The House of Representatives has passed a bill that would significantly ease restrictions on variable pay for most employees in the financial sector. The bill aims to increase Dutch financial institutions’ ability to attract and retain key talent, such as financial technology staff, relative to their competitors in the rest of the EU (where such restrictions are generally less onerous). The bill will next be considered by the Senate.

Key details

The proposed amendments to the Financial Supervision Act (Wet op het financieel toezicht – FSA) would remove several restrictions on variable pay in the financial sector for “non-identified staff” (defined below). The Regulations on Managed Remuneration (De Regeling beheerst beloningsbeleid), which apply only to “identified staff” in the financial sector, would be unchanged.

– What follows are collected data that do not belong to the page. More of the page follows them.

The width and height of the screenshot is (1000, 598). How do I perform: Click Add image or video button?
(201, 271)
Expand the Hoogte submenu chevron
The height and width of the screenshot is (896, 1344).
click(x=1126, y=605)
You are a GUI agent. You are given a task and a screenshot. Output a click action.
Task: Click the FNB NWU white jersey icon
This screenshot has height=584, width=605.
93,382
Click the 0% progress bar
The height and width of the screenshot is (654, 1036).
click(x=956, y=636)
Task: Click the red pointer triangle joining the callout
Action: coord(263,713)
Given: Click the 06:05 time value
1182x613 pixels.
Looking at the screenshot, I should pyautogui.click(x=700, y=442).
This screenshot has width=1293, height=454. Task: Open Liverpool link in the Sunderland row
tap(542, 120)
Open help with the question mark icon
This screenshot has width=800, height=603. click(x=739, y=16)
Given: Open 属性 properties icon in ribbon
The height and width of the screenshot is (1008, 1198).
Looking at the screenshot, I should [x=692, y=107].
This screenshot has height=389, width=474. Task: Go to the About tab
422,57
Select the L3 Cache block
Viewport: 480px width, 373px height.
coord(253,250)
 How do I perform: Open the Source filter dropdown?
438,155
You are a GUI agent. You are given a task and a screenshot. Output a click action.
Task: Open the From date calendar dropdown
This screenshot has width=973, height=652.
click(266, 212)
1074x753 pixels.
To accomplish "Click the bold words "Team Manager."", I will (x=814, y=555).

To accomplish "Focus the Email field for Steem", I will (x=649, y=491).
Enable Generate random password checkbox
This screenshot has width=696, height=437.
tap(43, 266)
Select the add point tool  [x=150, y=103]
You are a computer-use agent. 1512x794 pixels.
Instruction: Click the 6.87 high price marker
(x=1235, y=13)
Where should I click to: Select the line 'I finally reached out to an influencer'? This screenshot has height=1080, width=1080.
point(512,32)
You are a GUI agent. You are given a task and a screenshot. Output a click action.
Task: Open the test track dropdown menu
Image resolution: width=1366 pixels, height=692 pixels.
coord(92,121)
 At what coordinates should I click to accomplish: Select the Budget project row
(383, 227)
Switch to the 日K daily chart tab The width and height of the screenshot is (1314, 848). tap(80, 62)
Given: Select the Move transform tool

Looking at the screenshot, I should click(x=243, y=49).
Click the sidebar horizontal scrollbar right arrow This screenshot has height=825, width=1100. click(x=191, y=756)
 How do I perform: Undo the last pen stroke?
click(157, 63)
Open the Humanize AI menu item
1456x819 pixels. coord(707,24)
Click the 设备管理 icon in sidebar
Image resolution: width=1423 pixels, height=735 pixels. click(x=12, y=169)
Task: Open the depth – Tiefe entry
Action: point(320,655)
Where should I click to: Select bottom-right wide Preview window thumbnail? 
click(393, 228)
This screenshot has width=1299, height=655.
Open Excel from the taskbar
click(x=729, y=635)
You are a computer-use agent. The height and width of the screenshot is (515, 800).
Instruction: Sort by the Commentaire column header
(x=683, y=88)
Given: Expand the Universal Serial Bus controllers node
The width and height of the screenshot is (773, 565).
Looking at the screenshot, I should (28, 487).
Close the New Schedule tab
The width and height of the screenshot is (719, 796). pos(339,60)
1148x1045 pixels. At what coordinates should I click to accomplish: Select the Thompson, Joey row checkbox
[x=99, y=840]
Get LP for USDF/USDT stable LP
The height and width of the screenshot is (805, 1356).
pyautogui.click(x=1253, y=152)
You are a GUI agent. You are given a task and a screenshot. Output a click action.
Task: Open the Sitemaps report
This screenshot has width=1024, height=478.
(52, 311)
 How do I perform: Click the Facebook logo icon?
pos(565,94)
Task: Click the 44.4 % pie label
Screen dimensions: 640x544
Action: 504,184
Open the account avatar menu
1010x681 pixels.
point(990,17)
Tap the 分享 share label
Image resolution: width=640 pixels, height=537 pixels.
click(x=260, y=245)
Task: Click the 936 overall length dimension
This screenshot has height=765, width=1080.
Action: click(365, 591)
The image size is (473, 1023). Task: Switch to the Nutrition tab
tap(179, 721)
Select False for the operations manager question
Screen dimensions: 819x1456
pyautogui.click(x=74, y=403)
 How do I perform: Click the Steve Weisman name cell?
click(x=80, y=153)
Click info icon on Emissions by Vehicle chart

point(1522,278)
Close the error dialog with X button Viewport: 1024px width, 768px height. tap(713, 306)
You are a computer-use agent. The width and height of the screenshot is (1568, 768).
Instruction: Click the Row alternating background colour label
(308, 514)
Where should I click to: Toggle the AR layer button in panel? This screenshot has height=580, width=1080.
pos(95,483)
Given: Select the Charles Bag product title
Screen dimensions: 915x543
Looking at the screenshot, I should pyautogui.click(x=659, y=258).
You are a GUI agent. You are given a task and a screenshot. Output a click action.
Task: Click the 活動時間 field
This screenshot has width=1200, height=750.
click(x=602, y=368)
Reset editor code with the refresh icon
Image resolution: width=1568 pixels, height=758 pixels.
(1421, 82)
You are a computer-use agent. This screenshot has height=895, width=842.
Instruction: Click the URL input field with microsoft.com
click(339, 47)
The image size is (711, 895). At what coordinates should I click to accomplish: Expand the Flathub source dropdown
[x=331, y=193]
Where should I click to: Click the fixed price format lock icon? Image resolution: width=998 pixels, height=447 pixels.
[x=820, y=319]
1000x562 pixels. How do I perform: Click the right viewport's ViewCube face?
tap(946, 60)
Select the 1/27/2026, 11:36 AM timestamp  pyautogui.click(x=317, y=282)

  • Identified staff: Employees with significant influence on the risk profiles of financial institutions, including executives, staff managing control functions/essential business units and highly compensated staff (as defined by the EU Capital Requirements Directive and transposed into the FSA, which applies to all financial services companies)
  • Non-identified staff: All other employees

Primarily, the amendments would eliminate ­— for non-identified staff — the current 20% cap on annual variable pay relative to fixed remuneration. The cap would still apply for identified staff. Other restrictions that would be removed — again, only for non-identified staff — include:

  • The requirement that performance criteria for granting variable pay be based at least 50% on nonfinancial measures
  • The need for prior regulatory approval to grant retention bonuses
  • The obligation for companies to disclose total annual variable pay
  • The minimum five-year retention period for financial instruments, such as stocks, awarded as part of fixed remuneration

In addition, for non-identified staff the amendments would eliminate the so-called CLA-exception (cao-uitzondering), whereby the individual variable pay of employees not bound by a collective labor agreement (CLA) may be up to 100% of their fixed remuneration, if the average variable pay percentage for all personnel not bound by a CLA does not exceed 20%. The CLA-exception would continue to apply for identified staff.

Employer implications

Employers covered by the FSA should closely follow the progress of the proposed amendments. The measures passed by a comfortable majority in the House, so there does appear to be appetite for change. The restrictions on variable pay were implemented after the 2008 financial crisis but have long been seen as a significant competitive disadvantage for the financial services industry in the Netherlands. If approved, the amendments would significantly ease the provision and management of variable pay for non-identified staff but would not offer any relief for identified staff.